Additive manufacturing (AM) is revolutionizing the aerospace, transportation, energy, and biomedical fields due to its capacity for rapid production of geometrically complex components. The advancement of alloys for AM is critical to further boost those applications. The first-generation alloys for AM largely rely on conventional commercial alloys that were originally developed under the assumption of near-equilibrium solidification. However, some of these materials are incompatible with the non-equilibrium metallurgical behavior of AM, which may face issues like high crack susceptibility. Thus, the second-generation alloy design for AM builds upon conventional alloy systems by inoculation treatments with alloying elements (e.g., zirconium) or ceramic reinforcements (e.g., titanium carbide) to achieve better material printability and properties.
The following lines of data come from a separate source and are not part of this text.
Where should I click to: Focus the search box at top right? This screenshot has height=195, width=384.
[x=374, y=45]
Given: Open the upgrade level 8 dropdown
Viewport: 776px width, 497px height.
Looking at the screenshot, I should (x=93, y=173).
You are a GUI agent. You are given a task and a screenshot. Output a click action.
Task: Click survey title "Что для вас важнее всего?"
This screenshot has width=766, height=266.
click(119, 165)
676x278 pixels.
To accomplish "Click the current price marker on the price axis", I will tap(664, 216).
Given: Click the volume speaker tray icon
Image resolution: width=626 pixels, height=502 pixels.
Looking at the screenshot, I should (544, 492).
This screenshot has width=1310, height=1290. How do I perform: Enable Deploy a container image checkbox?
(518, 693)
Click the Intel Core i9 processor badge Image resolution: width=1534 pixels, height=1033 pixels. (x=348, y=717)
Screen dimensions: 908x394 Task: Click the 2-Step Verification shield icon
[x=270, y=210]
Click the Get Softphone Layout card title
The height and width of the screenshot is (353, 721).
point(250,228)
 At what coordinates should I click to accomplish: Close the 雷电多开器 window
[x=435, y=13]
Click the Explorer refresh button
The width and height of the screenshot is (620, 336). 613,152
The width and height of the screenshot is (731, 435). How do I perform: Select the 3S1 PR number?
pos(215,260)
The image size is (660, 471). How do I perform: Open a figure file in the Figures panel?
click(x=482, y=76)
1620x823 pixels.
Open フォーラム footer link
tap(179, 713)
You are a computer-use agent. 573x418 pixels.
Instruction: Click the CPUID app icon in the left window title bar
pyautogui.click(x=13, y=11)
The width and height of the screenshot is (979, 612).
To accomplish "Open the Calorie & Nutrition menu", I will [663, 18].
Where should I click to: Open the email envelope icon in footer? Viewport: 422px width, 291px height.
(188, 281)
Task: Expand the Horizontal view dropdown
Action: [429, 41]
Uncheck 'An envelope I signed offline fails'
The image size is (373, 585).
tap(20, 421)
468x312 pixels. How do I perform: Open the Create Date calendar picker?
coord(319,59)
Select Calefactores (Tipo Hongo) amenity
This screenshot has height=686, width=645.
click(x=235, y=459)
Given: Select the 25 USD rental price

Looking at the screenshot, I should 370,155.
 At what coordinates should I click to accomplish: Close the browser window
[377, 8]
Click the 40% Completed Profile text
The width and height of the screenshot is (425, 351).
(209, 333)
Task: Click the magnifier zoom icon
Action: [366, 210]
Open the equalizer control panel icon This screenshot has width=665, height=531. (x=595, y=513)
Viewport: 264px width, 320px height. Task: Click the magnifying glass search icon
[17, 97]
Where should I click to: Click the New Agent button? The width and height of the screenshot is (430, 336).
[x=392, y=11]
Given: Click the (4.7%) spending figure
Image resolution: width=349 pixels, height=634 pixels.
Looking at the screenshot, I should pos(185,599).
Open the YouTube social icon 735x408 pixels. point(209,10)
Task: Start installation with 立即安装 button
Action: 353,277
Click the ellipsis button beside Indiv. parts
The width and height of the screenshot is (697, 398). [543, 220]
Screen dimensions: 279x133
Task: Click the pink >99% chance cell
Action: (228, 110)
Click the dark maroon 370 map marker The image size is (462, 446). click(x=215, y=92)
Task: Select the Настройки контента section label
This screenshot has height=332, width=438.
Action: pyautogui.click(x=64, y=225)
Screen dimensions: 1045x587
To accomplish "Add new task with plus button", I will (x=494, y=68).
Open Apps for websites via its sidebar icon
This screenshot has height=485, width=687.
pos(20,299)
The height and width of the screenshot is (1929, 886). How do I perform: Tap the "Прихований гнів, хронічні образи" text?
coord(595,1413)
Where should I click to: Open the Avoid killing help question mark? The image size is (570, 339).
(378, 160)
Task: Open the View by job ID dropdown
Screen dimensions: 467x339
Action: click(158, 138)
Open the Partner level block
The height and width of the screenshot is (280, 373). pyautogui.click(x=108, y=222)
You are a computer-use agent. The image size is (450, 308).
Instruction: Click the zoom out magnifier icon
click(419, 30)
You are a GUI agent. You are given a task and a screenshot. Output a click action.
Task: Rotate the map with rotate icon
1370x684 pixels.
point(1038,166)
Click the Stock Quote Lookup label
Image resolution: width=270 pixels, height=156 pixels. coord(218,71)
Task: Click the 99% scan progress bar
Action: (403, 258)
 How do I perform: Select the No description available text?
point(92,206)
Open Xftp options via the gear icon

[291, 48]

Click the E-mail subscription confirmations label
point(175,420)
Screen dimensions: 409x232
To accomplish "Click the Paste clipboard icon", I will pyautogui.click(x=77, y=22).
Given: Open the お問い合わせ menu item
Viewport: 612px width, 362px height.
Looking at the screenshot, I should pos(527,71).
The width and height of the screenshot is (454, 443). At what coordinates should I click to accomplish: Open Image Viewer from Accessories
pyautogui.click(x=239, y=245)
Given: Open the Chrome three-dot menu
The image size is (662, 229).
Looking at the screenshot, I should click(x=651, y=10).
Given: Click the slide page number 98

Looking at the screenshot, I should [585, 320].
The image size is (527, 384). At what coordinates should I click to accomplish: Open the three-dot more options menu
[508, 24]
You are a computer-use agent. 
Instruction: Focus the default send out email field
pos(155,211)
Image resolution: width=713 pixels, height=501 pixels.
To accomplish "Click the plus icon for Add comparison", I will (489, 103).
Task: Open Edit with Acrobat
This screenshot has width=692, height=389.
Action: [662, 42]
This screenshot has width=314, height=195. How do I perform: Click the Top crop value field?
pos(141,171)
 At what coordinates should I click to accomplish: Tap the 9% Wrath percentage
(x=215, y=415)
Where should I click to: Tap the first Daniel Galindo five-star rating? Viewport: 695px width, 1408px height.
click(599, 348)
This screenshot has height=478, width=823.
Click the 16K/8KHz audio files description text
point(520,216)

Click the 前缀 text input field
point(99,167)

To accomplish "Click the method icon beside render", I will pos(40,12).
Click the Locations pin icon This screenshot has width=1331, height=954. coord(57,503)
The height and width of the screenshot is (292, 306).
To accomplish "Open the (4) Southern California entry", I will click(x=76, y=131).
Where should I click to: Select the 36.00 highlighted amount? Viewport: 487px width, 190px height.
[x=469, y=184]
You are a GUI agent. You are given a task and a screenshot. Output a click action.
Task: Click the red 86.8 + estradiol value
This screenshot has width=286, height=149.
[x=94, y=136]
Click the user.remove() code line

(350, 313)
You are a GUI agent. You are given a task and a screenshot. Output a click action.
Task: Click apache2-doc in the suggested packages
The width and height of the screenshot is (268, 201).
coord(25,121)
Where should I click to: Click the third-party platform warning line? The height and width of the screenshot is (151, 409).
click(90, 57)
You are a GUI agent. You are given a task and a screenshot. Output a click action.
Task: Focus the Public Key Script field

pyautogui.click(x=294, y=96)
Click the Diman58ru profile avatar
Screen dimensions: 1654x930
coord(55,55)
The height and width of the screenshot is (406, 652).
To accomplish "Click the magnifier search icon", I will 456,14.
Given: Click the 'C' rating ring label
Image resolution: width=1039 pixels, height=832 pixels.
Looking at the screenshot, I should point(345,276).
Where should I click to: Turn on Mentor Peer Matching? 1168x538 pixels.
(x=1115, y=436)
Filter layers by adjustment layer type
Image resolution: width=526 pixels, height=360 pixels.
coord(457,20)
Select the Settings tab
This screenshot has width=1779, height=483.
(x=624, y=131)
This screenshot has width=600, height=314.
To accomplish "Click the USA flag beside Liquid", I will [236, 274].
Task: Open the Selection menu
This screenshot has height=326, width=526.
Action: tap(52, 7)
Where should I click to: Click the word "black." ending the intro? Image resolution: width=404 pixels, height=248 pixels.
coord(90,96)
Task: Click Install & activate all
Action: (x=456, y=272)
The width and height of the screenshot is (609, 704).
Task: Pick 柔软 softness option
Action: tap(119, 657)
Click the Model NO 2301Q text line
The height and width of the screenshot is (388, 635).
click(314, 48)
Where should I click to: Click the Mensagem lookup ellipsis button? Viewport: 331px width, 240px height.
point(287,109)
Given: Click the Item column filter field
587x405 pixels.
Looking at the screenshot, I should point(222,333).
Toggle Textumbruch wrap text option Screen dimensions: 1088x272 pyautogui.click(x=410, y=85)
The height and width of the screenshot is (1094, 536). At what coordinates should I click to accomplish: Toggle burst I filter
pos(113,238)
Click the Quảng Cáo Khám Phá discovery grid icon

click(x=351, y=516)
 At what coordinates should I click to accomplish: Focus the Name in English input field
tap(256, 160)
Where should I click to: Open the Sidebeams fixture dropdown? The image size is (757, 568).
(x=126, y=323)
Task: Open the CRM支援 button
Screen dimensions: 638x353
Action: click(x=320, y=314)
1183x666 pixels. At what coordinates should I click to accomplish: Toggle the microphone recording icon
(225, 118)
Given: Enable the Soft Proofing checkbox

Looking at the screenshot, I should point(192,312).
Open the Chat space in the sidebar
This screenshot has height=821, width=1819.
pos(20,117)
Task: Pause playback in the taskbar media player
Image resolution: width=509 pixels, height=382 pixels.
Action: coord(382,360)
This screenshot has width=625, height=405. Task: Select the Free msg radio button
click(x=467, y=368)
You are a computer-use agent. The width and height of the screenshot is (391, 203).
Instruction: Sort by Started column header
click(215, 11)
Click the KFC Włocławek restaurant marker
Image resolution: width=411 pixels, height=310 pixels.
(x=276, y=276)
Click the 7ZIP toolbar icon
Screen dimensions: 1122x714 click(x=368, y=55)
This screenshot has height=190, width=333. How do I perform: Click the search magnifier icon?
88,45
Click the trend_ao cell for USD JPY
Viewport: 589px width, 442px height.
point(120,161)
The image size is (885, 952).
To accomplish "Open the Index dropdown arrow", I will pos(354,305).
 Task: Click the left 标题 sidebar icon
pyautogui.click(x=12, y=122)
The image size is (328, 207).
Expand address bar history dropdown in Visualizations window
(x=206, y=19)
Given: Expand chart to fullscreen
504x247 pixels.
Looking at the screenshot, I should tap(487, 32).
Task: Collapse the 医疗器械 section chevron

Meanwhile, the limitations of commercial materials underscore the need for developing novel alloys specifically tailored for AM. The third-generation empirical approach for material design adopts a knowledge-driven strategy by leveraging established metallurgical principles and empirical correlations to guide targeted composition optimization. Such trial-and-error strategies for discovering new materials face substantial bottlenecks like long development cycles and high costs. Hence, it has propelled research toward the fourth-generation paradigm—data-driven artificial intelligence (AI) assisted materials design for AM, which is an effective and innovative material solution guided by AM-specific metallurgical features. Advances in AI and robotics will shift the future paradigm of AM-specific alloy design toward an autonomous AI-Lab, which leverages an intelligent AM agent and automated high-throughput AM printing and testing for materials discovery.